そのため、永久歯を抜かずに矯正治療ができる可能性が高くなります。
3 マルチファミリー装置で注意する「4つのこと」
マルチファミリー装置を使用する時には、次の4つのことに注意しましょう。
・全ての歯並びが改善できるわけではない
・Ⅱ期治療が必要な場合もある
・装着時間を守らないと治療が長引く
・歯科医院によっては取り扱っていない
それぞれについて、解説していきます。
3-1:全ての歯並びが改善できるわけではない
マルチファミリー装置は、全ての症例に対応している装置ではありません。
特に、重度の歯並びの場合には、マルチファミリー装置が適応できないこともあります。
3-2:Ⅱ期治療が必要な場合もある
マルチファミリー装置は、口周辺の筋肉のトレーニングになり、最終的には正しく機能できるようになることがほとんどです。

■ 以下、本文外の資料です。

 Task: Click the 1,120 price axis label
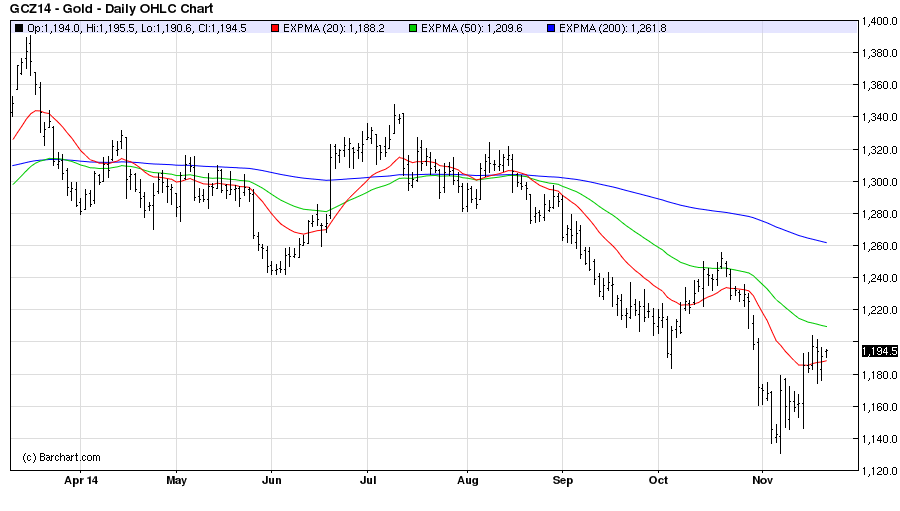pyautogui.click(x=879, y=470)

また、同時に永久歯が正しい位置に誘導する役割もあるので、Ⅰ期治療だけで矯正治療が完了することがあります。
ただ、Ⅰ期治療の終了後、噛み合わせの位置がまだズレていたり、見た目をもっと改善したい場合には、Ⅱ期治療が必要になるケースもあります。
3-3:装着時間を守らないと治療が長引く
マルチファミリーの装置には、決められた装着時間があります。
装着時間を守らないと、正しい位置に歯を誘導できなかったり、口周辺の筋肉が鍛えられなかったりして、歯並びが改善しない原因になります。

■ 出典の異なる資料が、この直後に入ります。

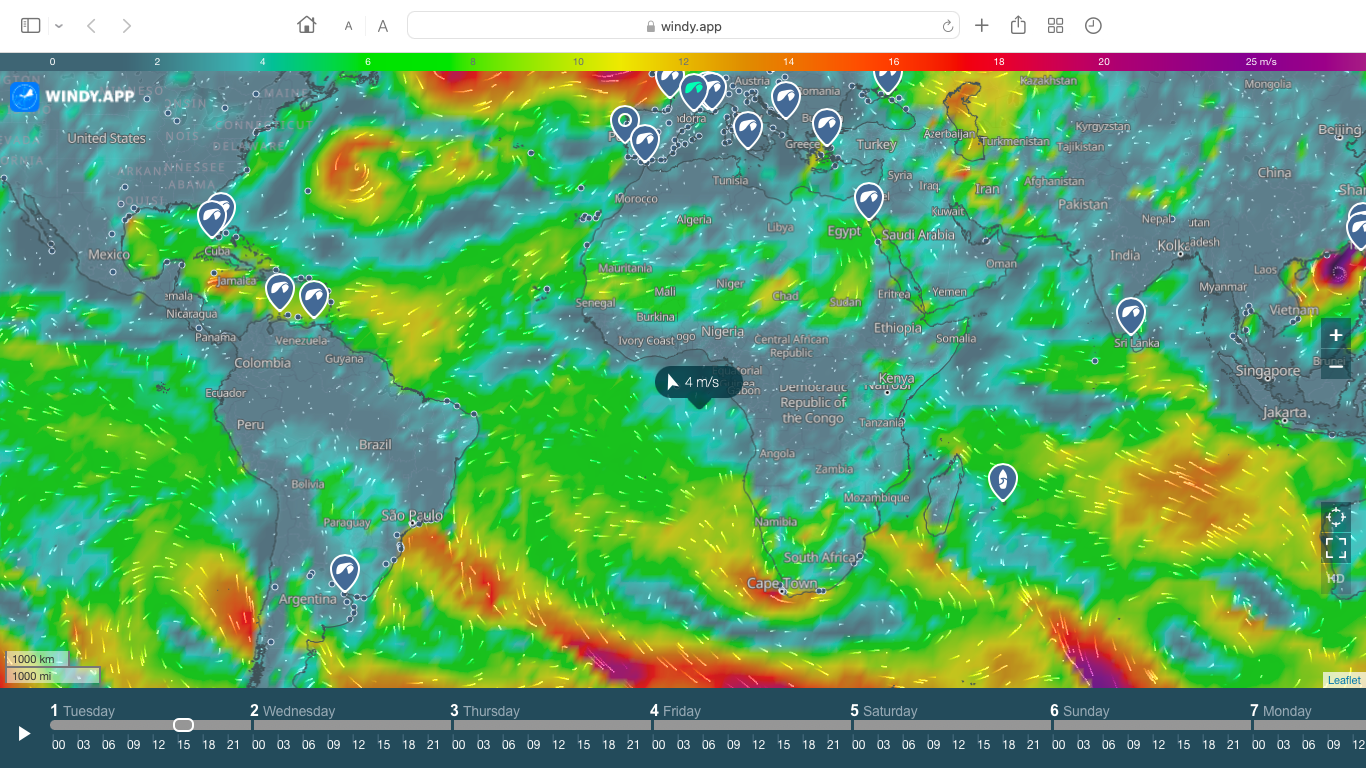Click the Share icon in the browser toolbar
1366x768 pixels.
[1018, 25]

また、矯正治療を長引かせる原因にもなるので、必ず装着時間は守るようにしましょう。
3-4:歯科医院によっては取り扱っていない
矯正の装置には、多くの種類があります。
歯科医院によっては、マルチファミリーを取り扱っていないことがあるので、マルチファミリー装置を希望する場合には、事前に歯科医院に確認しておきましょう。
4 マルチファミリー装置で歯並びを整えよう!
マルチファミリーは、口周りの筋肉を鍛えながら、歯を生える方向を誘導する装置です。
歯並びを整えるだけではなく、鼻呼吸ができるようになったり、しっかりと唇を閉じて食べ物を飲み込めたりができる効果があります。
また、早めに矯正治療を始めることで、費用が安く済むことがあります。
素敵な口元を子どもにプレゼントするためにも、まずは担当医に相談して見ましょう。